Das LAG Hessen hat mit Urteil vom 28.3.2025 (10 SLa 916/24) entschieden, dass eine Kündigung aus Anlass einer Krankmeldung nur dann einen Verstoß gegen das Maßregelungsverbot des § 612a BGB darstellt, wenn gerade das zulässige Fernbleiben von der Arbeit sanktioniert werden soll (Entscheidungszusammenfassung mit Praxishinweisen der Kanzlei Friedrich Graf von Westphalen & Partner mbB).

Sachverhalt:

Die Parteien streiten im Wesentlichen um die Wirksamkeit einer Probezeitkündigung.

Der Kläger war seit dem 1. August 2023 bei der Beklagten als Fahrer tätig, nachdem er von einer spanischen Vermittlungsfirma vermittelt als Berufskraftfahrer zusammen mit drei anderen Arbeitnehmern zu der Beklagten nach Deutschland gekommen ist.

Am 16. Januar 2024 erlitt der Kläger bei der Sperrmüllabfuhr einen Arbeitsunfall, als er bei Eisglätte ausrutschte und sich eine Verletzung zuzog. Er war an diesem Tag ausweislich des Einsatzplanes als Lader für Sperrmüll am Entsorgungsort A auf dem Entsorgungsfahrzeug MTK XX … zusammen mit dem Arbeitnehmer B eingeteilt, und zwar als Lader neben dem Fahrer C. Der zweite Arbeitnehmer neben dem Fahrer ist an diesem Tag nicht erschienen.

Der Kläger reichte eine Arbeitsunfähigkeitsbescheinigung vom 24. Januar 2024 ein, wobei die Arbeitsunfähigkeit voraussichtlich bis zum 31. Januar 2024 andauerte.

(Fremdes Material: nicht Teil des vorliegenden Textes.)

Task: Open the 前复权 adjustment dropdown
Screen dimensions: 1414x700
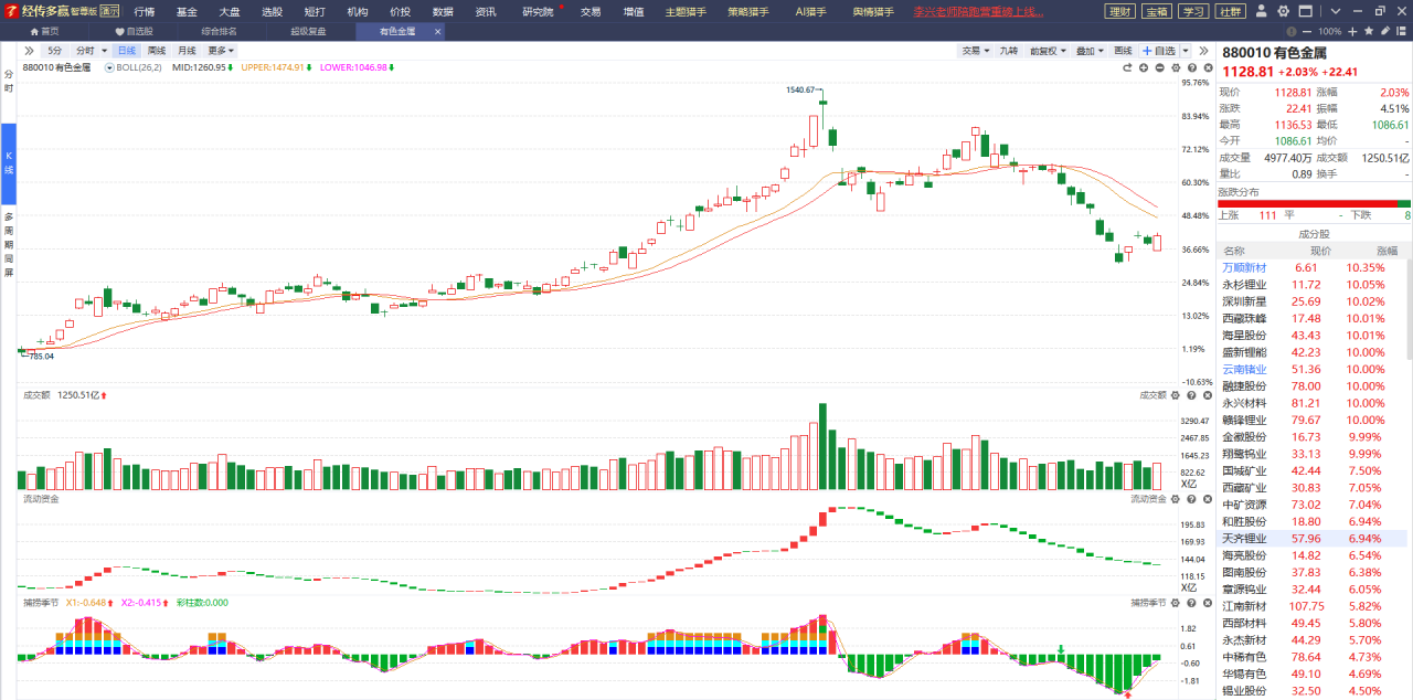Action: [1049, 51]
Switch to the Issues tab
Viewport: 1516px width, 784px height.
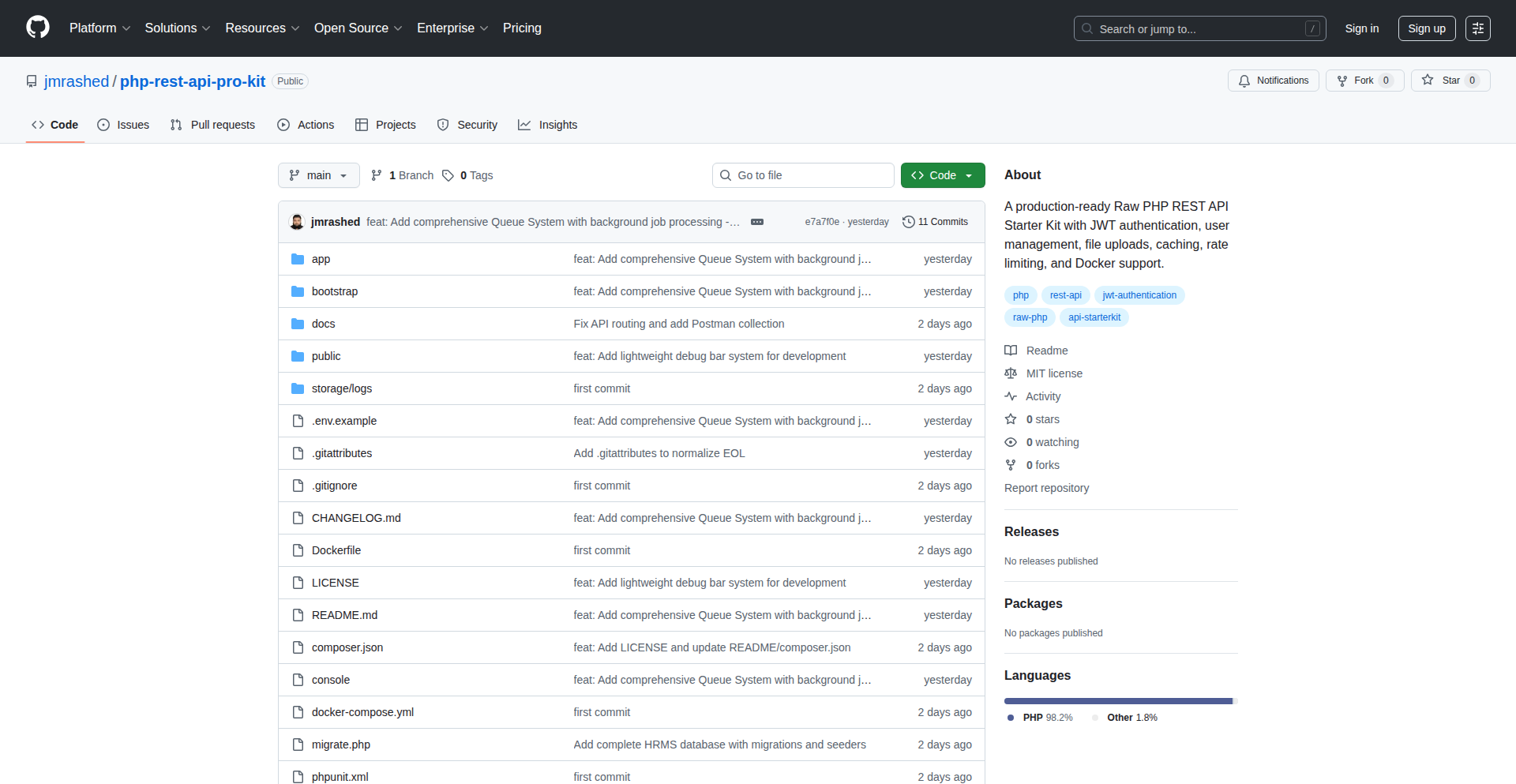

Mit Schreiben vom 26. Januar 2024 kündigte die Beklagte das mit dem Kläger bestehende Arbeitsverhältnis. Zeitgleich kündigte sie die Arbeitsverhältnisse zweier weiterer Arbeitnehmer, die zusammen mit dem Kläger die Arbeit bei ihr aufgenommen hatten.

Nachdem das Arbeitsgericht die Kündigungsschutzklage überwiegend abgewiesen hat, blieb die Berufung des Klägers vor dem LAG erfolglos.

Entscheidungsgründe:

Nach Auffassung des LAG Hessen verstoße die Probezeitkündigung nicht gegen § 612a BGB.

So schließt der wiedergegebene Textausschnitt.